Cleft lip and cleft palate are orofacial defects that can occur alone or together. Cleft lip is a visible separation of the upper lip, often detected at birth; cleft palate is an opening in the roof of the mouth that may be less obvious and requires direct inspection. The primary nursing concerns are feeding difficulty (inability to create suction), aspiration risk, and parent bonding/emotional support. Feeding requires specialized nipples (e.g., Haberman, pigeon) with the infant held upright. Cleft lip is typically repaired around 3 months (rule of 10s: 10 weeks, 10 lbs, Hgb ≥10 g/dL); cleft palate repair occurs around 9–12 months, before speech development. Post-op cleft lip care: position supine or upright (never prone), avoid anything that creates suction or tension on the suture line — no straws, no pacifiers, use elbow restraints, clean suture line gently.
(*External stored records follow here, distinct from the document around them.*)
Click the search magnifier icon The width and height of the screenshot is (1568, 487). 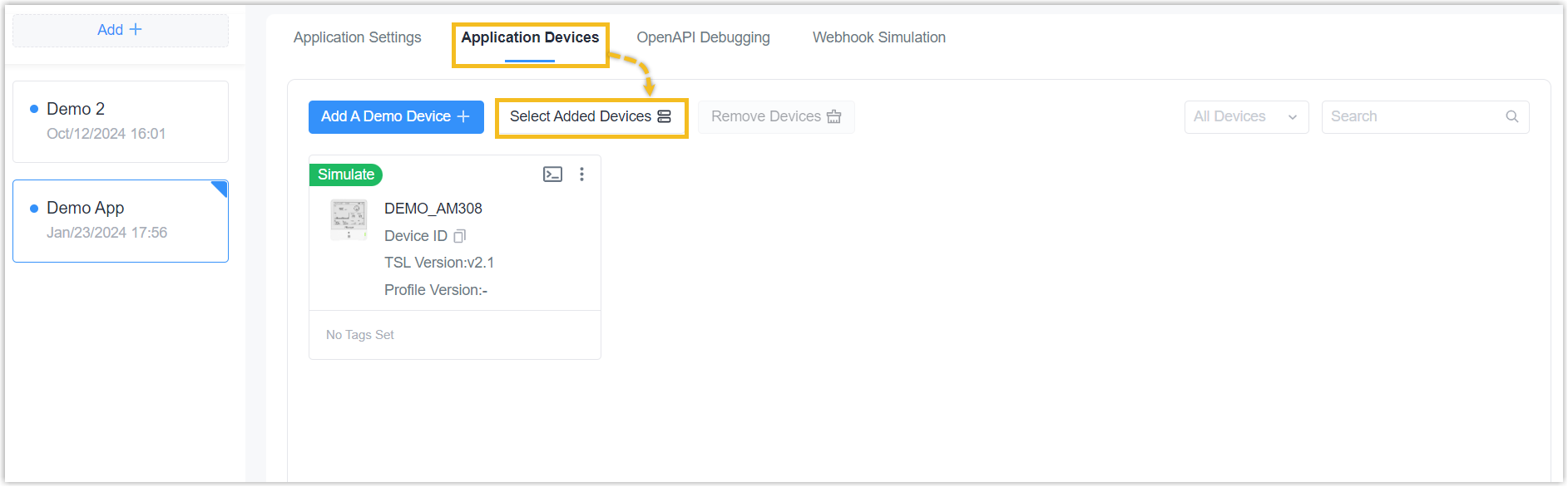pos(1512,117)
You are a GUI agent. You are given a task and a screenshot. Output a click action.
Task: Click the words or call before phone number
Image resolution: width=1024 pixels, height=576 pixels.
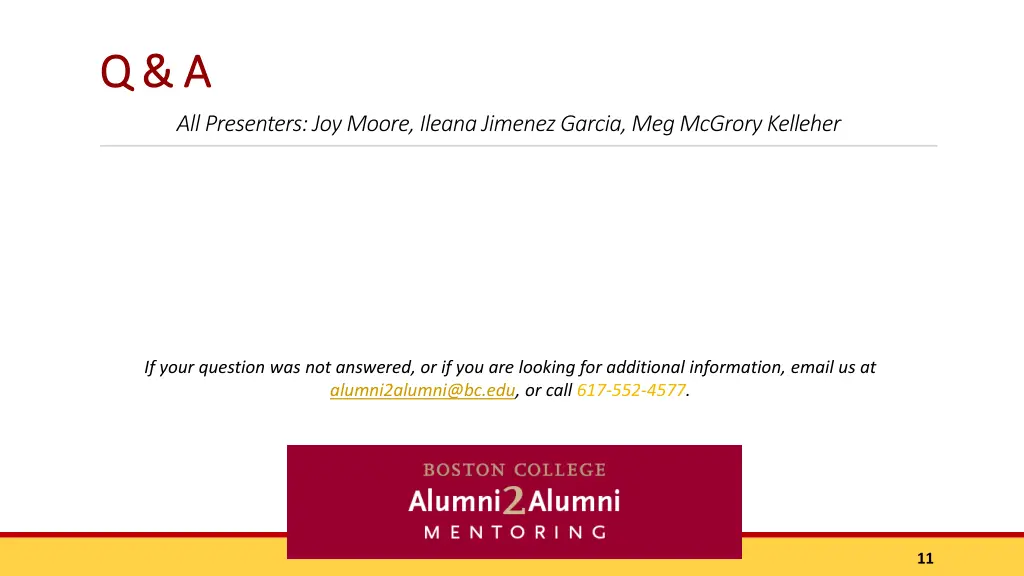[x=549, y=390]
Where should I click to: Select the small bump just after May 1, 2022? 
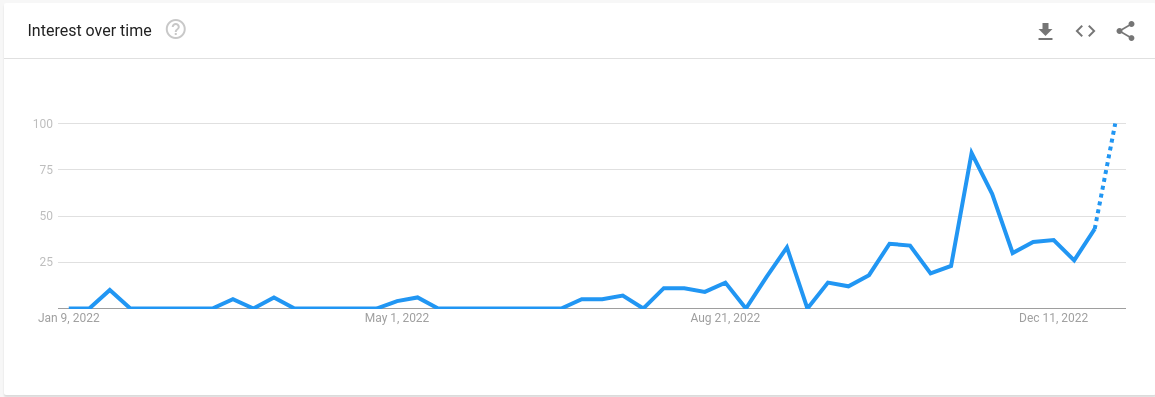coord(418,297)
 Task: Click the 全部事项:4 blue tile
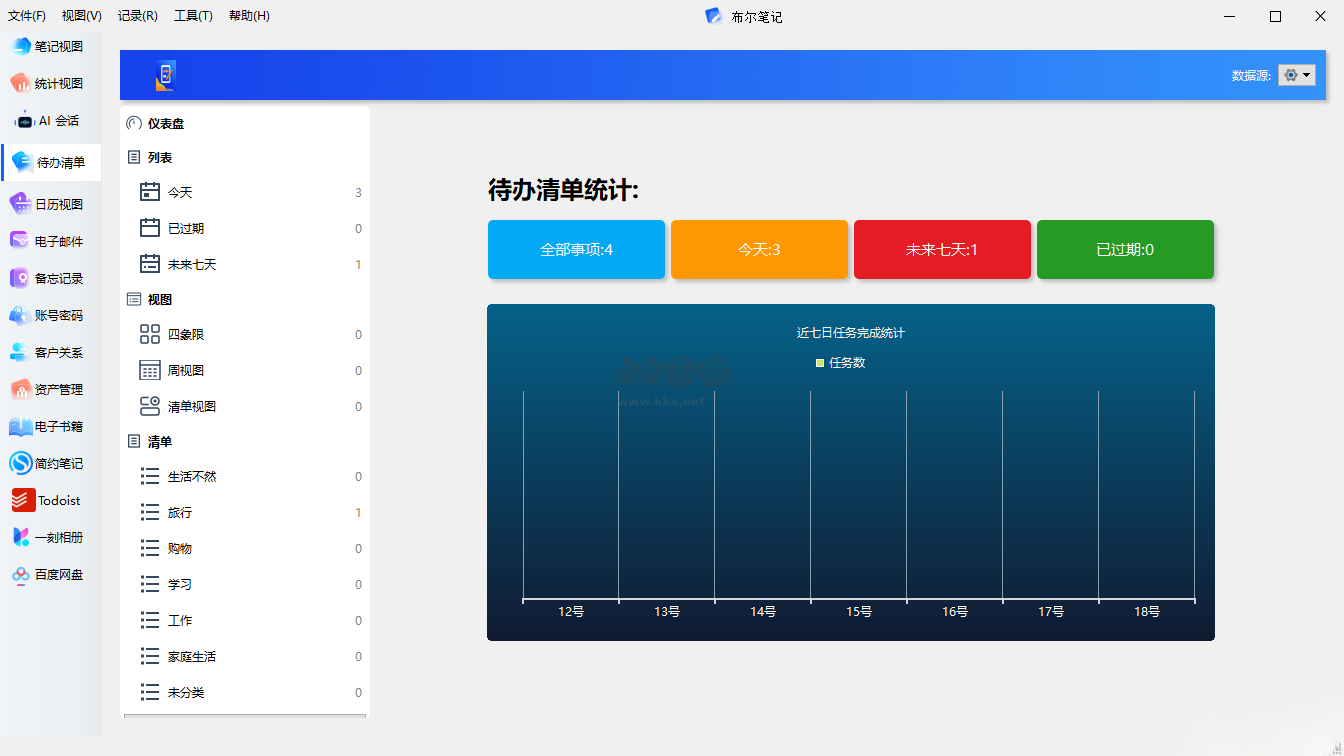tap(576, 249)
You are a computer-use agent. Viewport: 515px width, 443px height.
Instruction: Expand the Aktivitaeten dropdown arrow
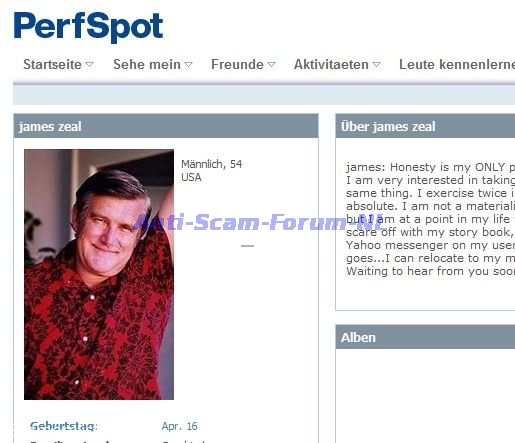click(x=376, y=64)
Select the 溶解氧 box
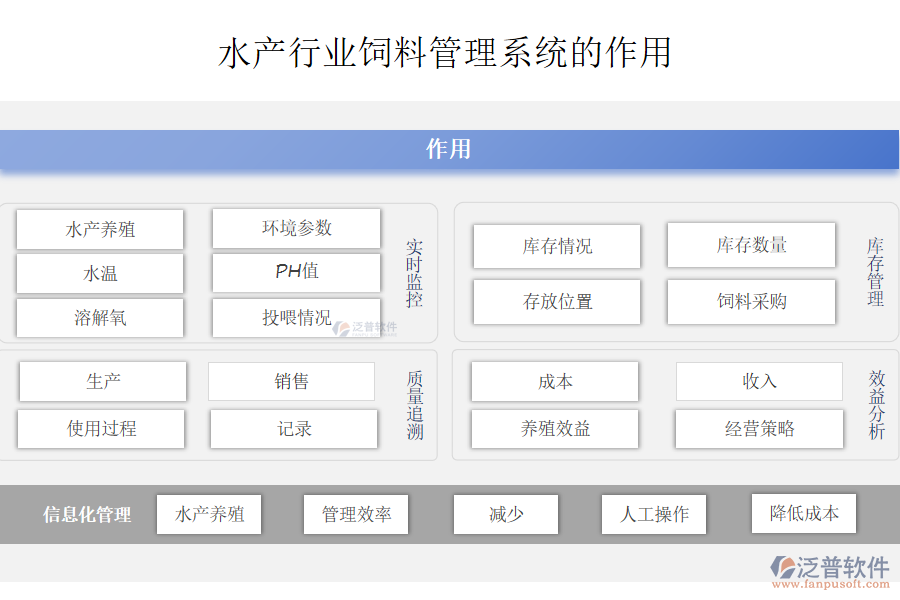This screenshot has width=900, height=600. pos(100,318)
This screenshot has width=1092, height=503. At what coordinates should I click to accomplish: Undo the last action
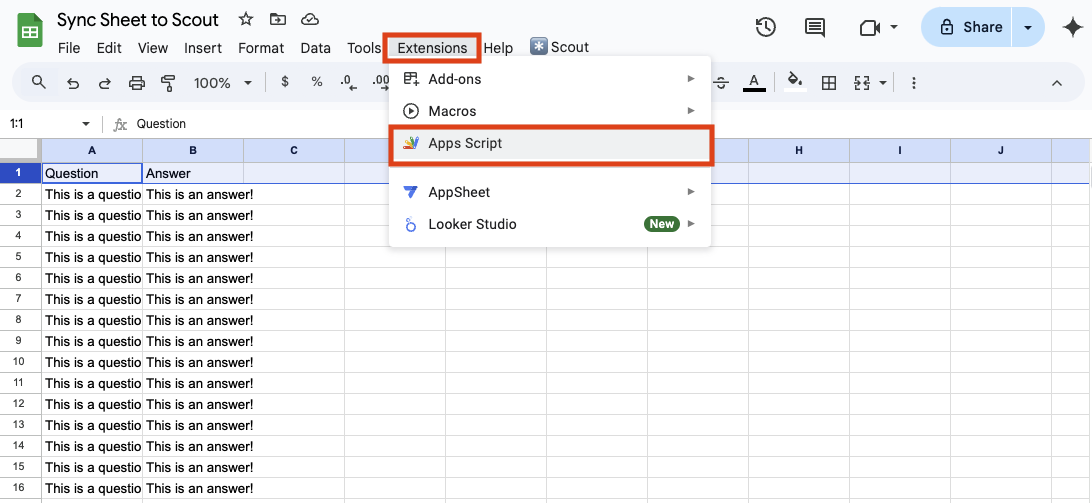73,83
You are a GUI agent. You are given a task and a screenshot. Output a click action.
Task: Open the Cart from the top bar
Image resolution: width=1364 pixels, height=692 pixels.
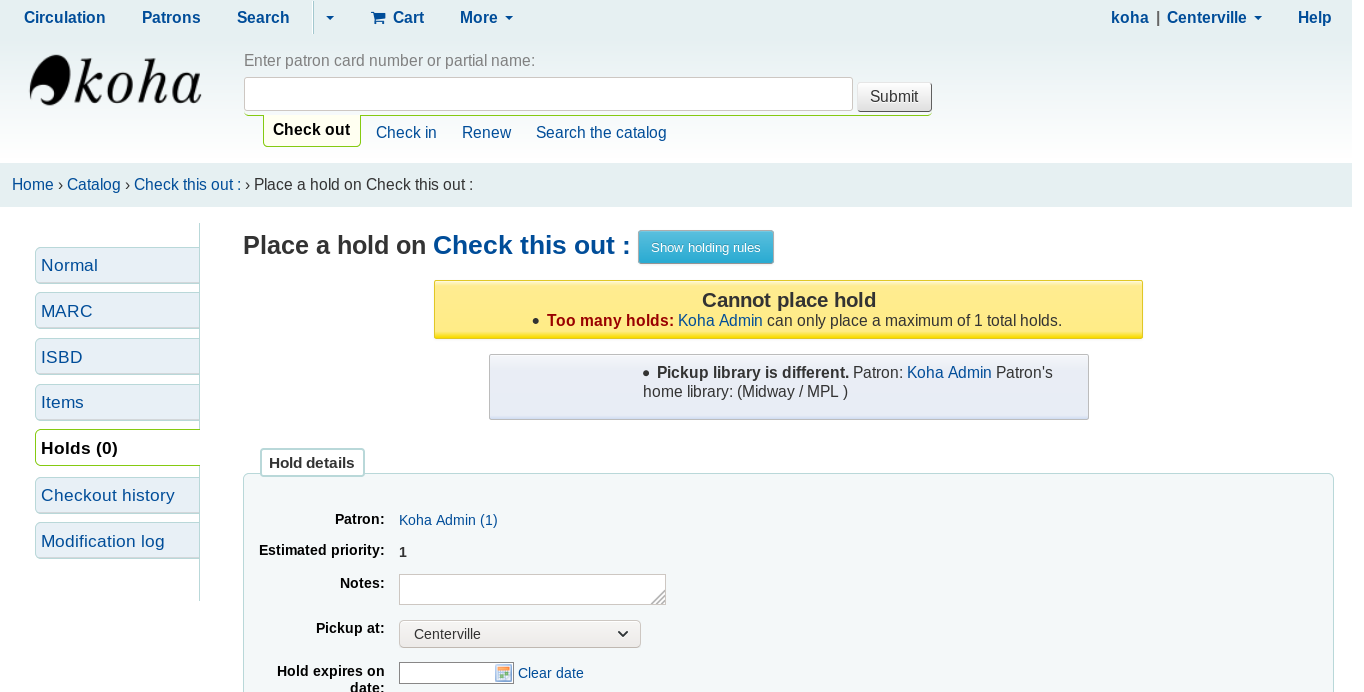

Post-op cleft palate: avoid hard utensils in the mouth; use a cup or side of a spoon. Tracheoesophageal fistula (TEF) is a separate congenital defect where the esophagus connects abnormally to the trachea. The most common type (Type C, ~85%) has a blind esophageal pouch superiorly with a distal fistula to the trachea. Early signs include excessive drooling and frothy oral secretions. Classic presentation: the 3 Cs — Coughing, Choking, Cyanosis with first feeding. A catheter that cannot pass into the stomach confirms the diagnosis. Nursing priorities: NPO, elevate HOB 30–45°, suction the blind pouch, and prepare for surgical repair.